Work required:
Rewrite the data starting with the line that contains "is (1080, 1150)." and going on through the line that contains "(1880, 37).", replacing "screenshot" with "screen capture" and changing nothing else. Omit the pictures from your answer.

Dataset:
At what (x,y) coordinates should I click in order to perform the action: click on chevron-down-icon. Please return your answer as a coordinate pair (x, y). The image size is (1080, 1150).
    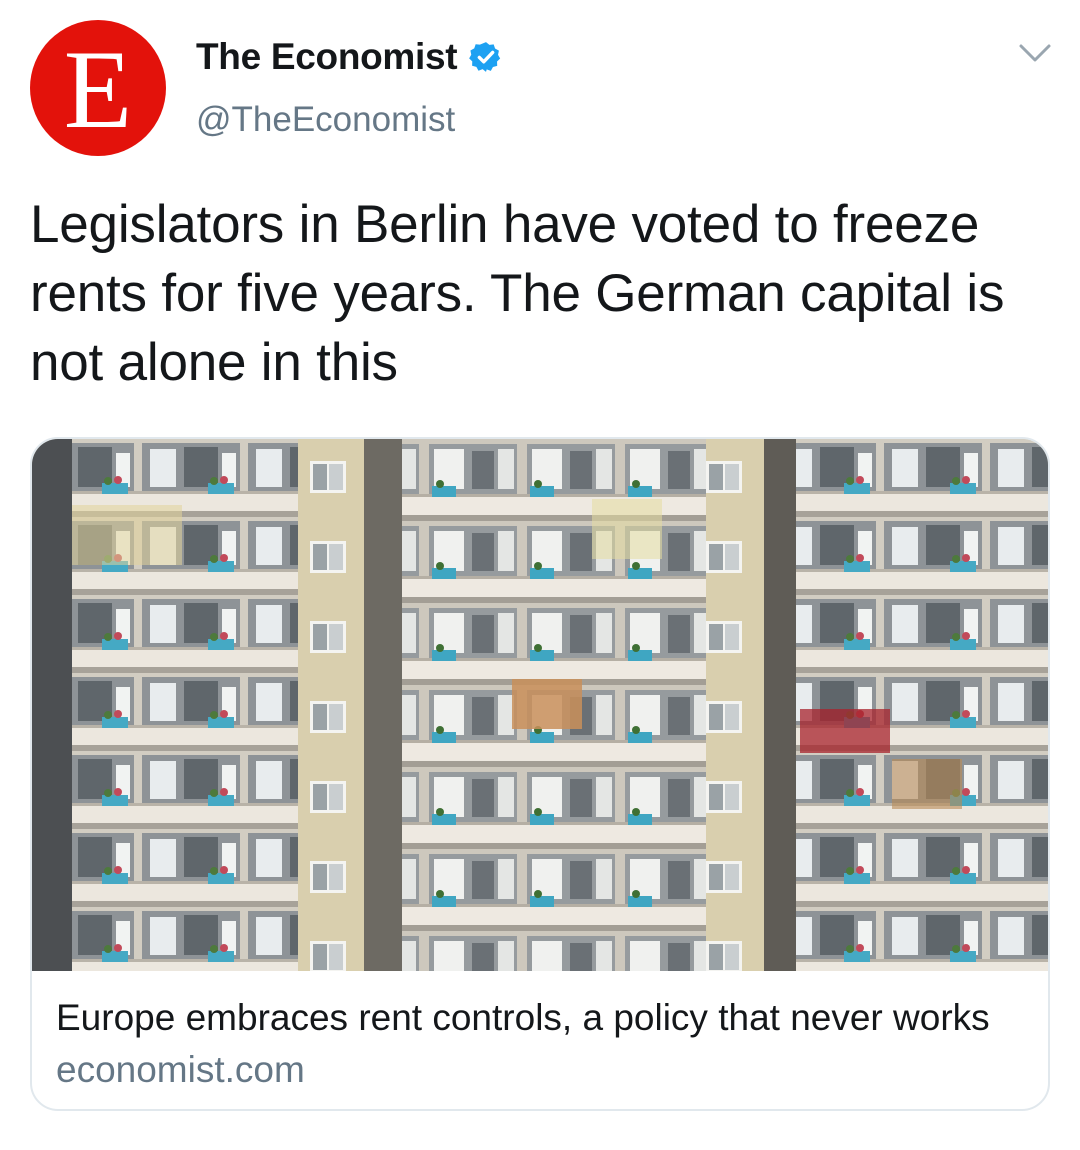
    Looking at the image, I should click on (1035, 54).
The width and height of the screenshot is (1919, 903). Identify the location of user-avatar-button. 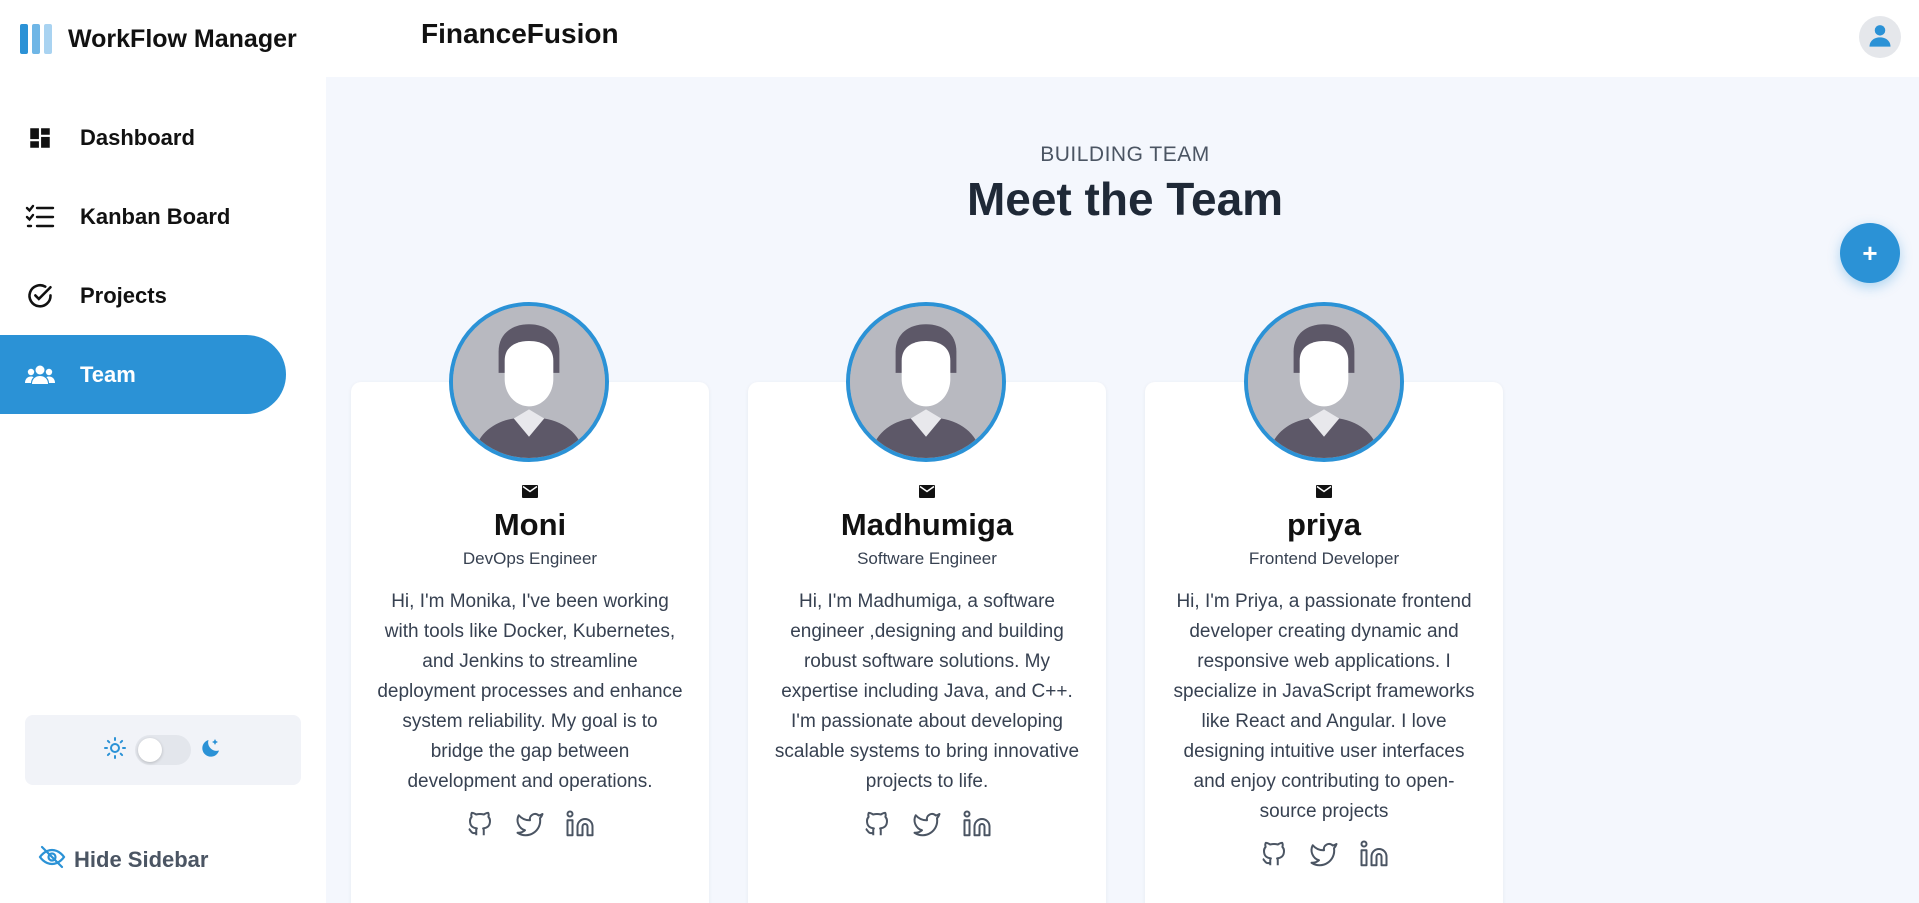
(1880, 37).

--

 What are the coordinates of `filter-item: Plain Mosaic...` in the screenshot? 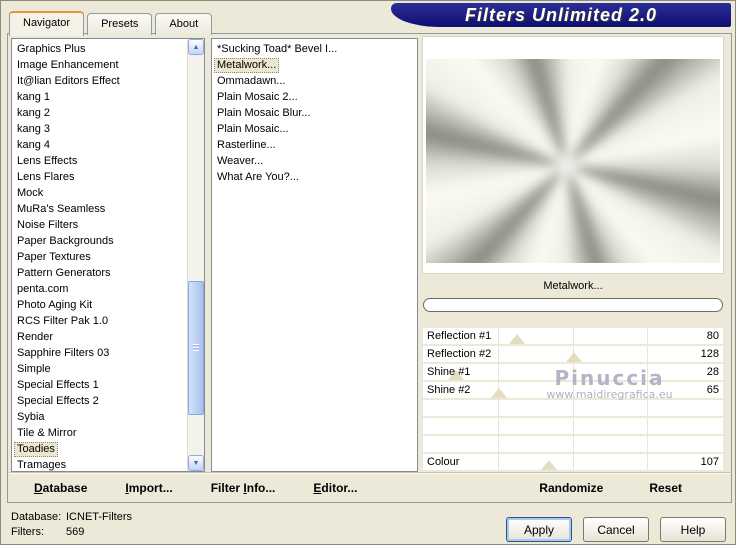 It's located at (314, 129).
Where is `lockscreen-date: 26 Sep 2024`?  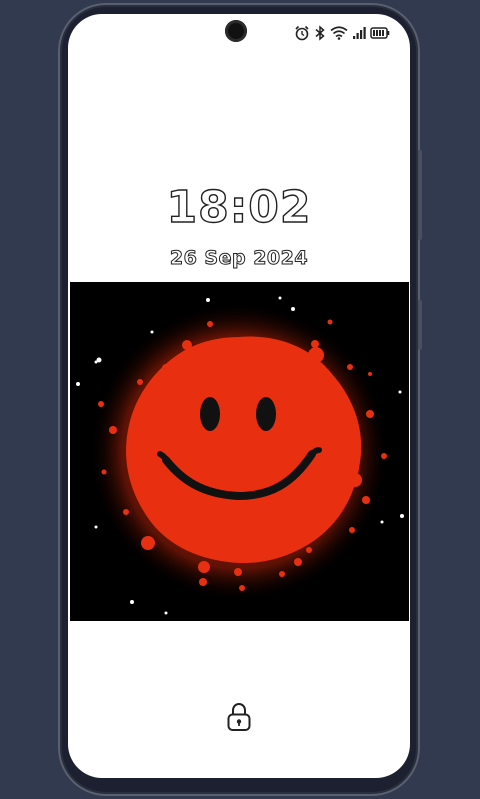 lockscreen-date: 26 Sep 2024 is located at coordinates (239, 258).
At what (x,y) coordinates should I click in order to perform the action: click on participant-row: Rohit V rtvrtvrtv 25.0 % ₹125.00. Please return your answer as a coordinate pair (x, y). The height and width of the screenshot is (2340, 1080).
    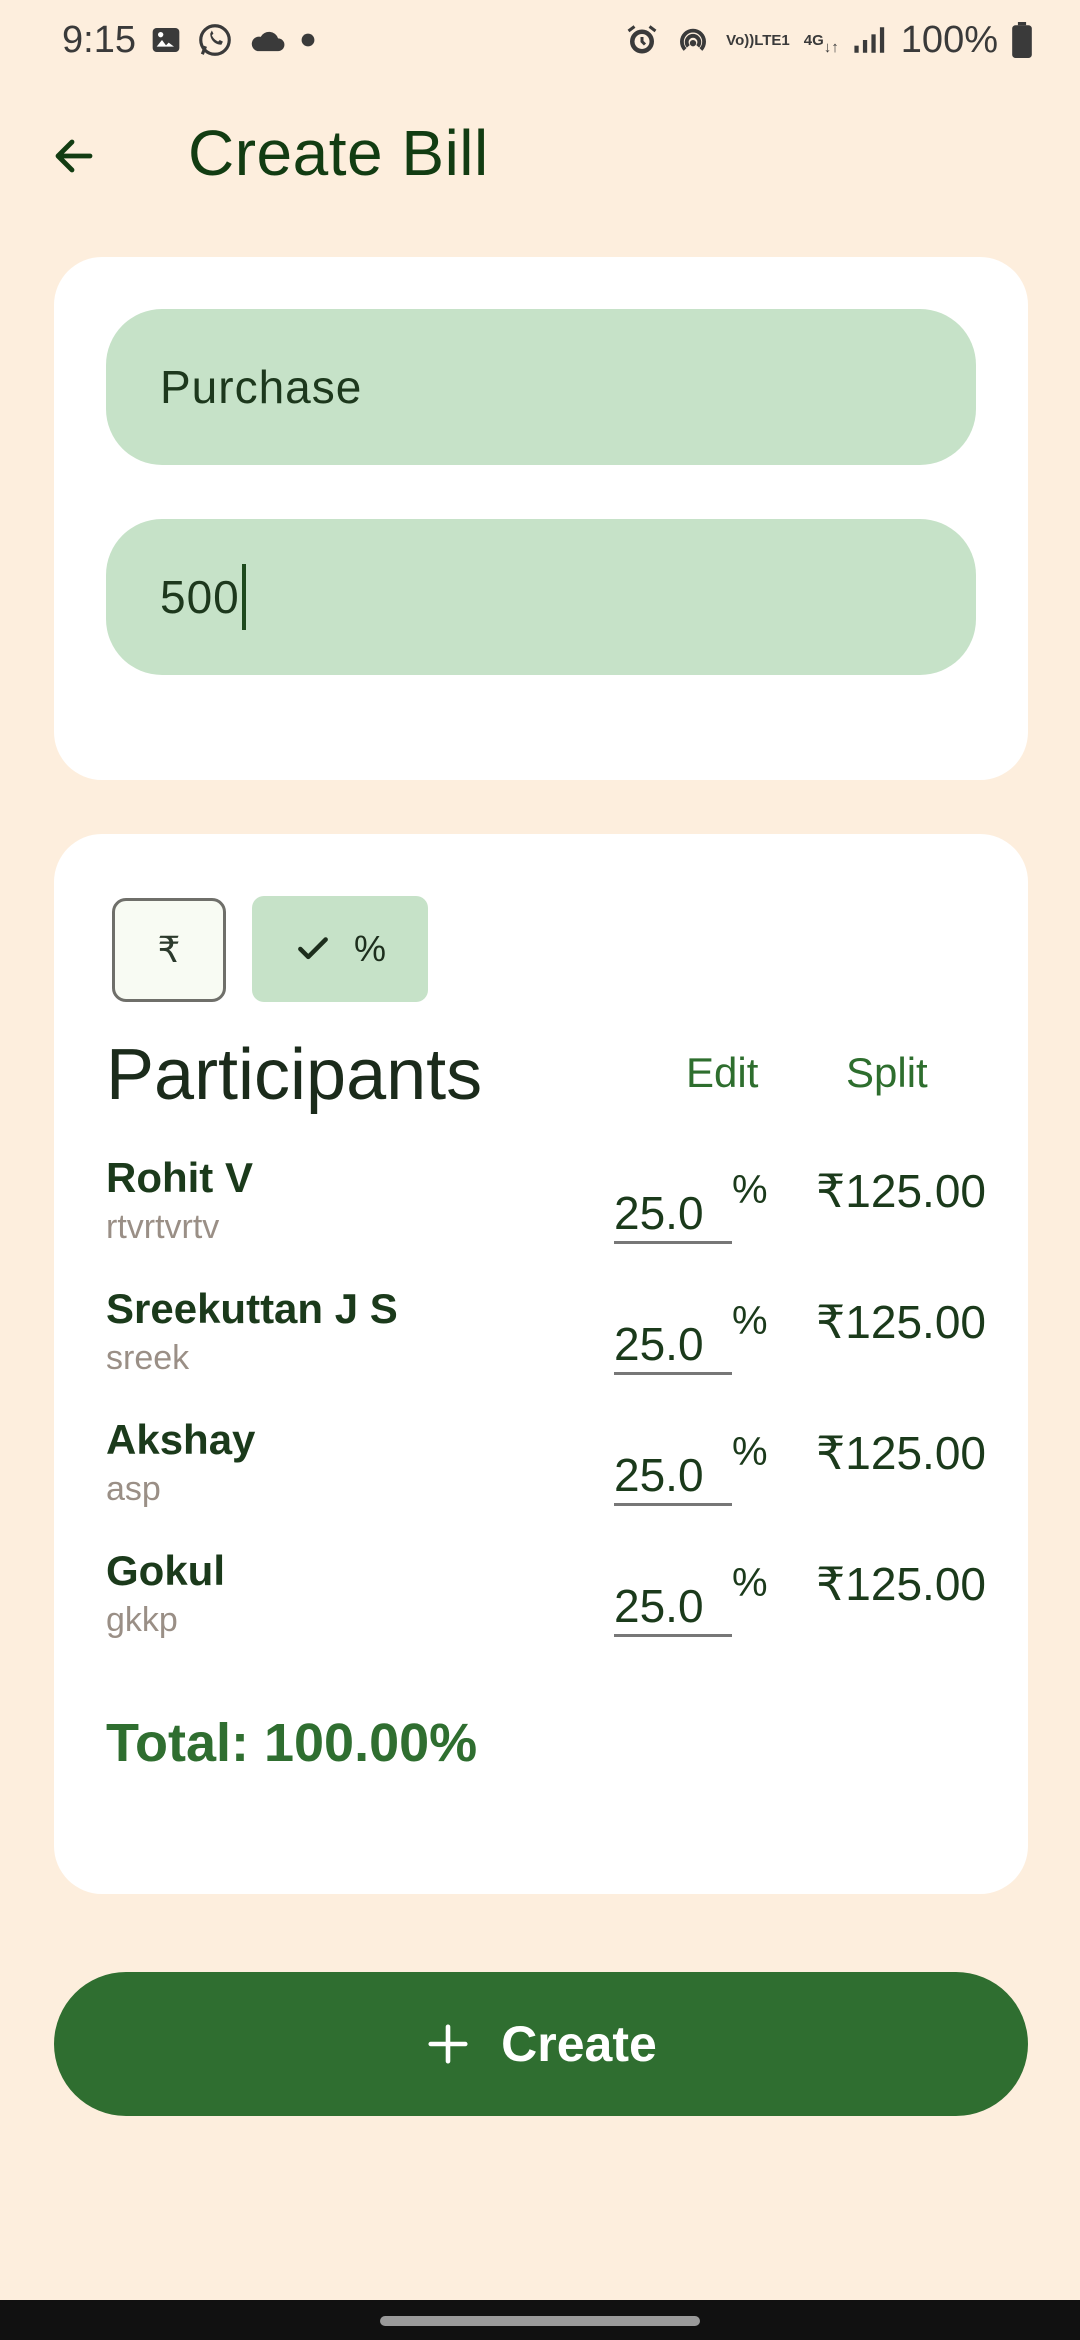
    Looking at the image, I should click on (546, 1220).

Solution below:
At what (x,y) coordinates should I click in order to perform the action: click on chevron-down-icon. Please return your answer as a coordinate pair (x, y). The image size is (1080, 1150).
    Looking at the image, I should click on (1035, 54).
The width and height of the screen capture is (1919, 903). Identify the location of user-avatar-button. 
(1880, 37).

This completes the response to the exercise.